If this one thing was removed from my life or altered in some way, I'd feel free to pursue my dreams...
Where or how do I feel "shut out" of life?
Here are some examples that could serve as models for naming your prison. Keep tweaking the language until it lands and you feel it articulates a truth. Bringing it to prayer or meditation obviously helps!
Made-Up Example: A person identifies their prison as feeling shut out from social connection. They feel isolated and alone—separated from a loving, caring family/circle of friends/community.
My Example: My prison is feeling like everyone has to like me. It leads me to self-censorship and self-consciousness that I’m doing something wrong. I automatically take things personally and pull inward.2
Insert whatever words resonate with you and best articulate the cost of your prison. It may be several issues you’re aware of or it may be one big issue that dogs you. It can be helpful to simplify it to one thing which makes you super emotional—now that’s a powerful prayer. The simpler, the clearer, the more resonant, the better.
Craft Your Passover Prayer
Once you identify your prison, then turn it into a gratitude statement for the new life, new freedom, new creativity, and new prosperity that you will experience on the other side. Start by mustering-up a sense of alleluia!!
Made-Up Example: I am grateful to be free of the illusion of separation. With positive expectancy, I recognize the value of the friendship I bring to others, and I am recognized and welcomed to happily take my place within my new community.
Mine: I am grateful to be free of concern about how others judge me and from trying to control how I’m perceived. With positive expectancy, I follow my heart: speaking honestly, acting with integrity, and living my authentic self with fearlessness.
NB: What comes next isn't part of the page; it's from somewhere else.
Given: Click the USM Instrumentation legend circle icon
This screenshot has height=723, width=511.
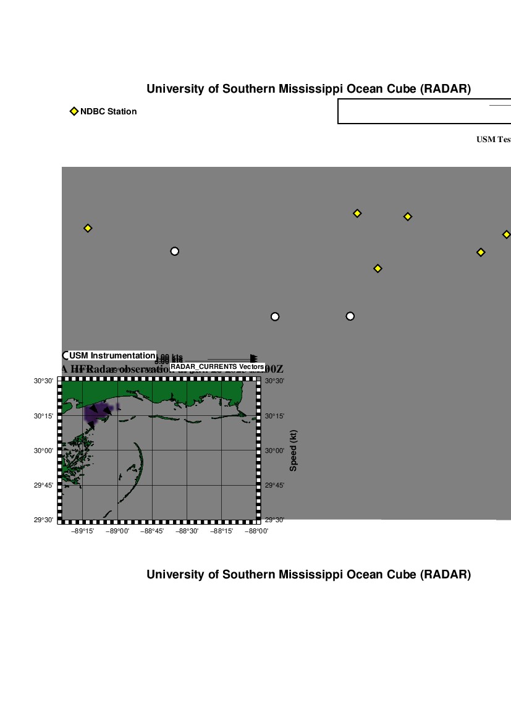Looking at the screenshot, I should (x=66, y=355).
Let your prayer sit a bit after writing it, you might bring more to the prayer before sundown on April 12th. You may even find that during the actual window of Passover you are guided to alter the prayer. Receiving this kind of guidance should elicit a strong YES! feeling inside of you, affirming that the edits resonate even more with what you've been struggling against.
The goal during this 48 hours is to remain in gratitude for the immense gift of grace that the Passover offers. For those of us ready to sacrifice our patterns of self-sacrifice, the death energy passes through and removes the pattern. This outcome is only possible by aligning to the opportunity and allowing the process to work for us. During Passover we thank the Creator for freeing us from these burdens so that we can more effectively tend to our peace of mind, our connection to God, our spiritual needs, and our authentic nature. During this period of 48 hours, keep your prayer handy and reflect on it in anticipation of the joy and possibilities that will arise once you are set free!
At the end of the 48-hour period, destroy it and don’t look back. The prayer is answered. There is another phase of the Spring Connection called Counting the Omer. It includes several weeks of daily thematic reflections that cultivate the “sprouts” of a renewed Tree of Life no longer restrained by this prison. If you’re interested contact me.
Other Examples of prisons:
Being imprisoned by my false sense of urgency and the drive to rush, be busy
Defining myself and my limitations by my chronic back pain
Being dogged by the insecurity/suspicion that if I don’t find my life partner there is something wrong with me (this was a pre-convent prayer which was answered ironically!)
Here’s an interesting prison many of us have: the haze of privilege, luck, and wishful thinking
Wow! Passover is a deeply beloved and personal holiday for me, one that I first celebrated in college with one of my dearest friends and his family. But I’ve known it through a Kabbalistic spirituality, only a Conservative Jewish one. This is incredible! I will not be reclining at a Pesach Seder table this year, but I will practice this! Chag Sameach!
Wow. This one lands perfectly. Thank you for your words and your wisdom.